Ulysse Manhes : Cher Pierre Manent, les « atteintes aux libertés » motivées par une crise sanitaire et menées par un régime qui navigue à vue sont-elles identiques à des atteintes aux libertés des régimes totalitaires ?

Pierre Manent :
Non. Ni identiques ni comparables. Un régime totalitaire repose sur un parti unique et une idéologie imposée par la terreur. Où est le parti unique, où est la terreur en France ? Ce qui est vrai en revanche, c’est que, sans terreur mais non sans intolérance, une idéologie d’État s’est imposée à tous, gouvernants et gouvernés, avec la discipline de parole qui en est inséparable. Selon cette idéologie, il n’y a de règles légitimes que celles qui s’adressent à l’homme en général ; les juridictions qui administrent ces règles n’acceptent pas de responsabilité devant la communauté des citoyens puisqu’elles prétendent ne rendre de compte qu’à « l’humanité sans frontières ». La démocratie, comme gouvernement de soi de la nation – notre chose commune – non seulement a été délégitimée, mais pour ainsi dire criminalisée. Notre vie civique est donc exsangue. Ce qui frappe dans la crise sanitaire, c’est l’incapacité du gouvernement à faire autre chose qu’imposer une immobilisation générale avec l’aide des préfets et des gendarmes. Assurément les difficultés sont sérieuses, mais, à part bien sûr les efforts des hôpitaux, pouvons-nous citer une seule mesure qui signale un minimum d’initiative ou d’audace de la part du gouvernement ou du corps social ? De quelle « action commune » nous souviendrons-nous ? En tout cas, nous souffrirons longtemps de cette passivité imposée.


Que pensez-vous de la réaction relativement passive de la société civile française face aux restrictions de liberté dans un but sanitaire dont l’efficacité ne semble pas totalement établie à ce jour ?

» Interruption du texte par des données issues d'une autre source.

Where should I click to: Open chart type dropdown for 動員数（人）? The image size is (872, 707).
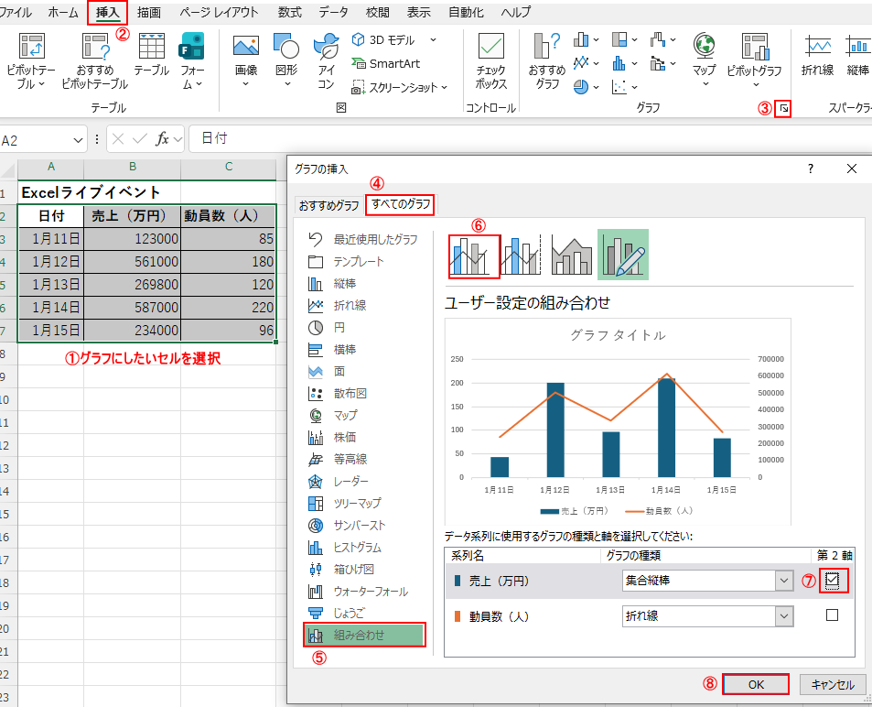pyautogui.click(x=783, y=616)
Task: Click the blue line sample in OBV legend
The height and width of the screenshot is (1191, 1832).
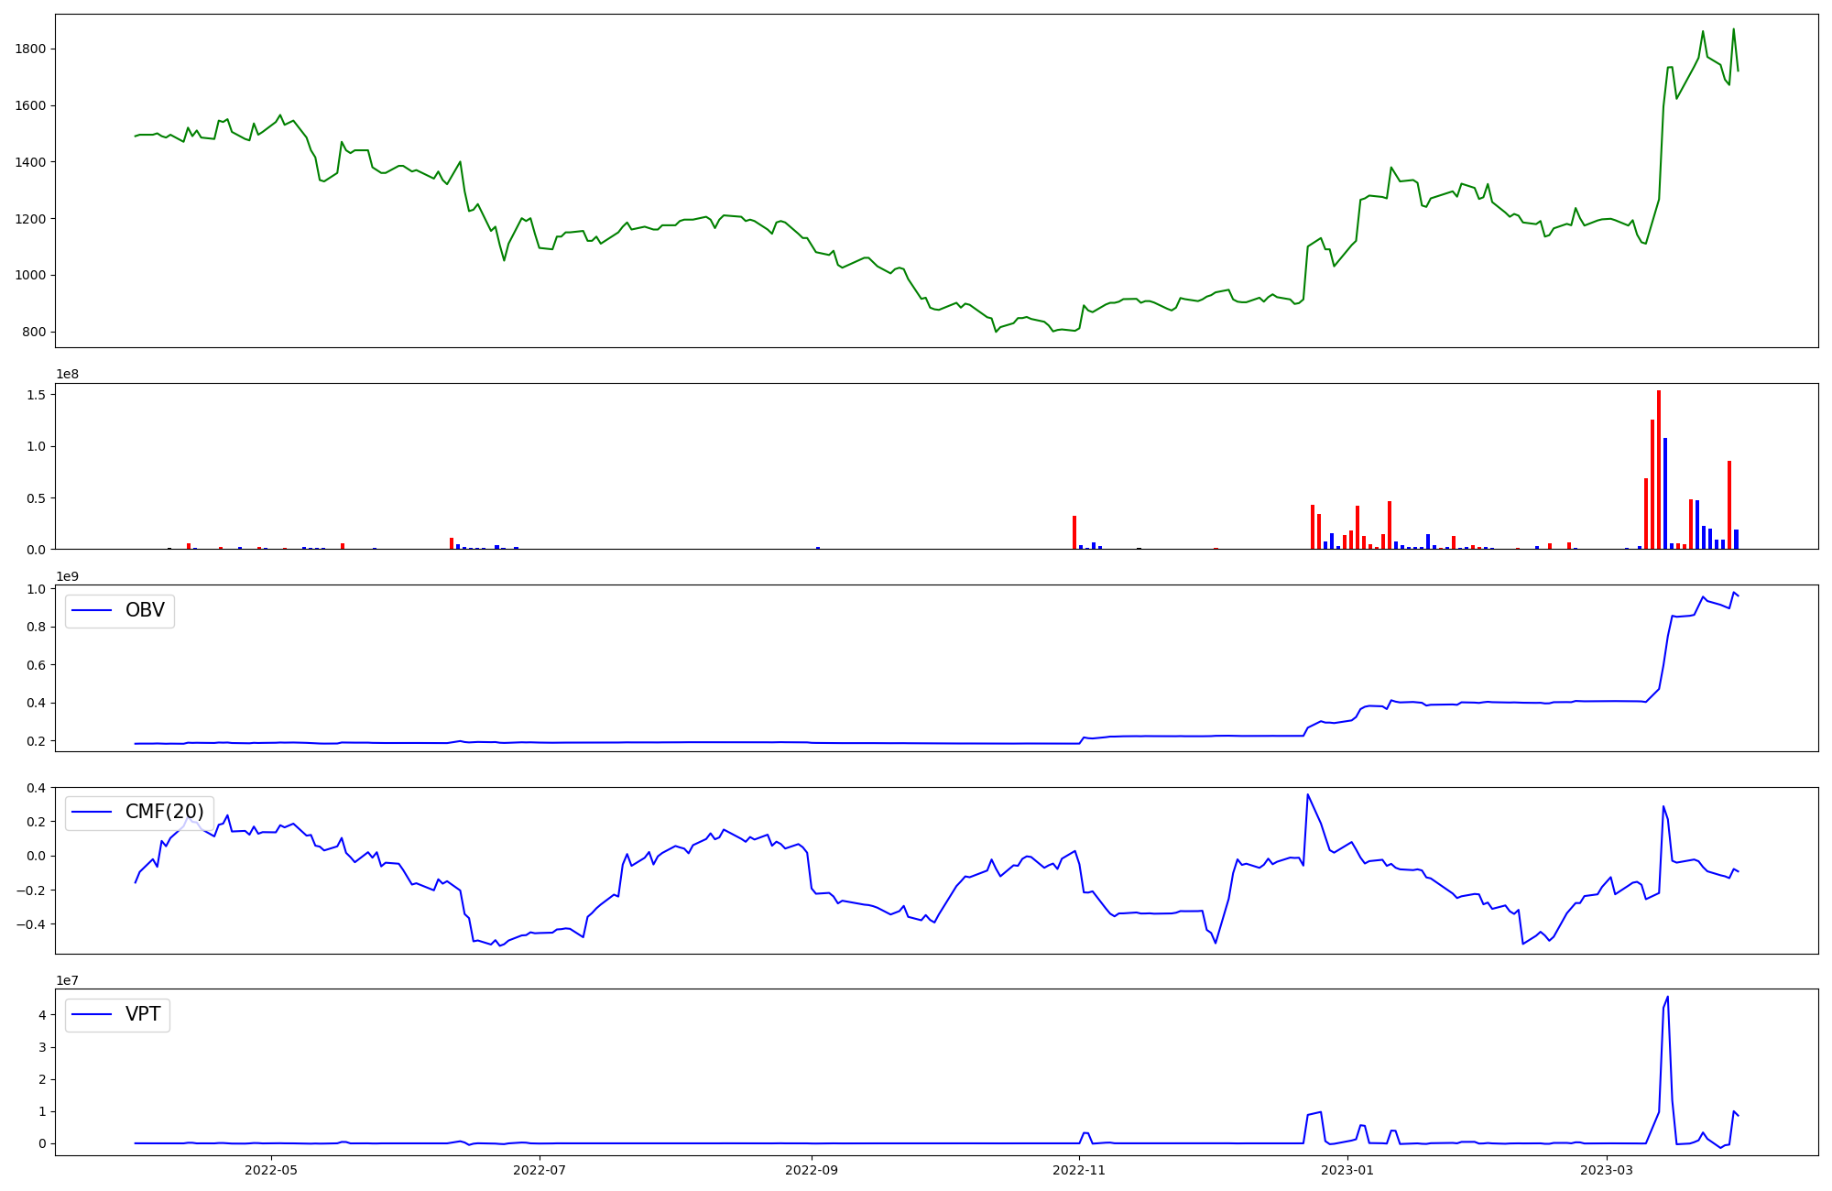Action: pos(92,610)
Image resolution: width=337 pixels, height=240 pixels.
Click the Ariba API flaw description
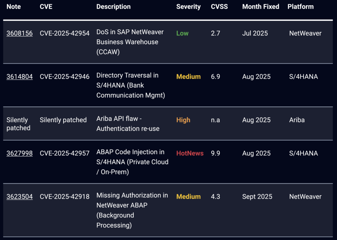tap(128, 123)
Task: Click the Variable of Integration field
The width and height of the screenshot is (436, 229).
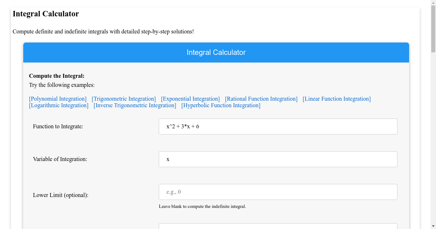Action: 278,159
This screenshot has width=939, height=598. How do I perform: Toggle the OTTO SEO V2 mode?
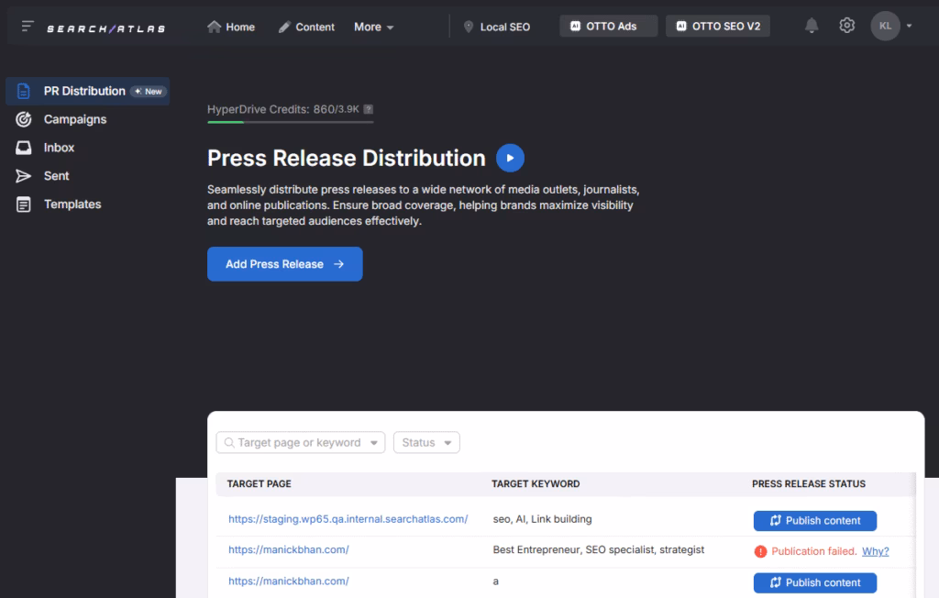pos(724,26)
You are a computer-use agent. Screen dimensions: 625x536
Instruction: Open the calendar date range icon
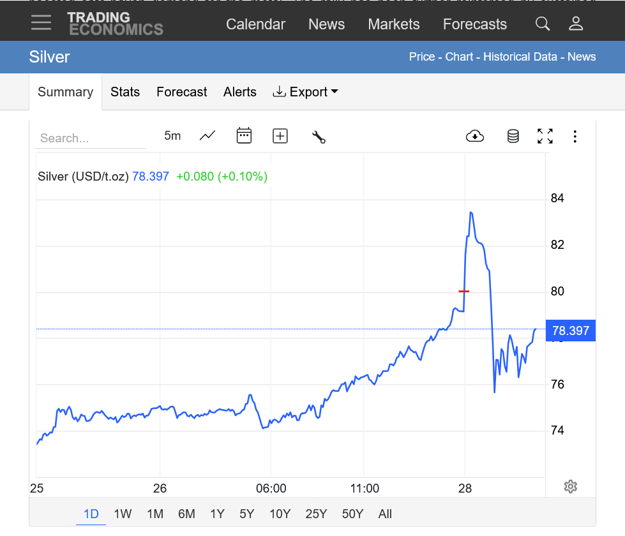[244, 136]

Je vois deux explications.

D’une part, les droits strictement individuels étant seuls légitimes aujourd’hui, tous les motifs des actions sociales, des actions communes, sont suspects d’illégitimité. Voyez comment les attestations de déplacements dérogatoires refusent encore d’inclure la visite d’un lieu de culte parmi les motifs légitimes ! Au nom d’une interprétation de plus en plus extensive de la laïcité, notre société a tellement exclu la religion des motifs légitimes d’action collective qu’elle ne sait plus que la refouler aux marges ou dans une sorte de clandestinité à peine tolérée. Au bout du compte, le seul motif légitime, parce que le seul incontestable, des actions humaines, c’est la peur de mourir. Il n’y a pas de limite à la tyrannie qui peut se légitimer par la protection de la vie de chacun.